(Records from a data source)
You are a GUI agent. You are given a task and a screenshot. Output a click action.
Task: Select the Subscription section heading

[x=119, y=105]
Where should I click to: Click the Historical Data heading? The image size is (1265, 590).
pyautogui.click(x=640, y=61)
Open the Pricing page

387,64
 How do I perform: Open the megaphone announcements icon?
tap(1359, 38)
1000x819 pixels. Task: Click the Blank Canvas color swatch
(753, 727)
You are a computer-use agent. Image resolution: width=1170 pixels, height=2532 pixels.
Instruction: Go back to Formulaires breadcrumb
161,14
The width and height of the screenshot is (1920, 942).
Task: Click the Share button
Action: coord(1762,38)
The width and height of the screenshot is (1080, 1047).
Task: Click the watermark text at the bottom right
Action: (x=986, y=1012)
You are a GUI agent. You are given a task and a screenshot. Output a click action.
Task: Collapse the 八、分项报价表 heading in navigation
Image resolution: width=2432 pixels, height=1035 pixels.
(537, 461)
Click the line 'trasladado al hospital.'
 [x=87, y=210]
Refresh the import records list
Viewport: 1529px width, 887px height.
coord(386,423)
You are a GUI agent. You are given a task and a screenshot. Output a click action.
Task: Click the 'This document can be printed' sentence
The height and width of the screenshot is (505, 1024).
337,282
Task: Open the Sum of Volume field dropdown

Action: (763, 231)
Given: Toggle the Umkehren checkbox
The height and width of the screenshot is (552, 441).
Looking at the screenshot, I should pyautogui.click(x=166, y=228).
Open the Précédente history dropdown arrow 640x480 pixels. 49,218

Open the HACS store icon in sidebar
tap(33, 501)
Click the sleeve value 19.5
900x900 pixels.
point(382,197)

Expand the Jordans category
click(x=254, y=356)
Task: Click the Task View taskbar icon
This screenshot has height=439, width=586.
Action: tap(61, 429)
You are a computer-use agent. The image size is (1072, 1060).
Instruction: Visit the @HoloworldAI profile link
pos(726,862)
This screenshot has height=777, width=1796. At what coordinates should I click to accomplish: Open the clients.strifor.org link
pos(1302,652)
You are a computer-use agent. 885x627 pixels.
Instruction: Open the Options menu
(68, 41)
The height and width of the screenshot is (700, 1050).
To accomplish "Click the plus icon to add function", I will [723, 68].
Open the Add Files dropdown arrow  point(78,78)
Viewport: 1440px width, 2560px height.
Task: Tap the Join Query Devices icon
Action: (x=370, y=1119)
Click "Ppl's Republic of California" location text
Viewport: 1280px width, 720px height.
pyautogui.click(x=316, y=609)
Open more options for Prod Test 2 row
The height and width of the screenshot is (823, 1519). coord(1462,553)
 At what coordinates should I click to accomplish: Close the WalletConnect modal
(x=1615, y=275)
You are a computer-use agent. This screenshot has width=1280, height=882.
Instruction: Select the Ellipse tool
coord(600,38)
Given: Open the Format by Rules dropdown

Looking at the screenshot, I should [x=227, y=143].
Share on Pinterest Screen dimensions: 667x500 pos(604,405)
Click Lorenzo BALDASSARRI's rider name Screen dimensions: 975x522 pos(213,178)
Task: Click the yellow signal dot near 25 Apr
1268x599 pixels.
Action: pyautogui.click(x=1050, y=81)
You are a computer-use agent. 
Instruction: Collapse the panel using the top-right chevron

**EXERCISE**
The records shown above must be returned in full, exactly as written.

**SOLUTION TO THIS EXERCISE**
You are a GUI agent. You are given a task and a screenshot. Output a click action.
Task: Select the Subscription section heading

[x=119, y=105]
Where should I click to: Click the Historical Data heading? The image size is (1265, 590).
pyautogui.click(x=640, y=61)
Open the Pricing page

387,64
 How do I perform: Open the megaphone announcements icon?
tap(1359, 38)
1000x819 pixels. Task: Click the Blank Canvas color swatch
(753, 727)
You are a computer-use agent. Image resolution: width=1170 pixels, height=2532 pixels.
Instruction: Go back to Formulaires breadcrumb
161,14
The width and height of the screenshot is (1920, 942).
Task: Click the Share button
Action: coord(1762,38)
The width and height of the screenshot is (1080, 1047).
Task: Click the watermark text at the bottom right
Action: (x=986, y=1012)
You are a GUI agent. You are given a task and a screenshot. Output a click action.
Task: Collapse the 八、分项报价表 heading in navigation
Image resolution: width=2432 pixels, height=1035 pixels.
(537, 461)
Click the line 'trasladado al hospital.'
 [x=87, y=210]
Refresh the import records list
Viewport: 1529px width, 887px height.
coord(386,423)
You are a GUI agent. You are given a task and a screenshot. Output a click action.
Task: Click the 'This document can be printed' sentence
The height and width of the screenshot is (505, 1024).
337,282
Task: Open the Sum of Volume field dropdown

Action: (763, 231)
Given: Toggle the Umkehren checkbox
The height and width of the screenshot is (552, 441).
Looking at the screenshot, I should pyautogui.click(x=166, y=228).
Open the Précédente history dropdown arrow 640x480 pixels. 49,218

Open the HACS store icon in sidebar
tap(33, 501)
Click the sleeve value 19.5
900x900 pixels.
point(382,197)

Expand the Jordans category
click(x=254, y=356)
Task: Click the Task View taskbar icon
This screenshot has height=439, width=586.
Action: tap(61, 429)
You are a computer-use agent. The image size is (1072, 1060).
Instruction: Visit the @HoloworldAI profile link
pos(726,862)
This screenshot has height=777, width=1796. At what coordinates should I click to accomplish: Open the clients.strifor.org link
pos(1302,652)
You are a computer-use agent. 885x627 pixels.
Instruction: Open the Options menu
(68, 41)
The height and width of the screenshot is (700, 1050).
To accomplish "Click the plus icon to add function", I will [723, 68].
Open the Add Files dropdown arrow  point(78,78)
Viewport: 1440px width, 2560px height.
Task: Tap the Join Query Devices icon
Action: (x=370, y=1119)
Click "Ppl's Republic of California" location text
Viewport: 1280px width, 720px height.
pyautogui.click(x=316, y=609)
Open more options for Prod Test 2 row
The height and width of the screenshot is (823, 1519). coord(1462,553)
 At what coordinates should I click to accomplish: Close the WalletConnect modal
(x=1615, y=275)
You are a computer-use agent. This screenshot has width=1280, height=882.
Instruction: Select the Ellipse tool
coord(600,38)
Given: Open the Format by Rules dropdown

Looking at the screenshot, I should [x=227, y=143].
Share on Pinterest Screen dimensions: 667x500 pos(604,405)
Click Lorenzo BALDASSARRI's rider name Screen dimensions: 975x522 pos(213,178)
Task: Click the yellow signal dot near 25 Apr
1268x599 pixels.
Action: pyautogui.click(x=1050, y=81)
You are a computer-use agent. 
Instruction: Collapse the panel using the top-right chevron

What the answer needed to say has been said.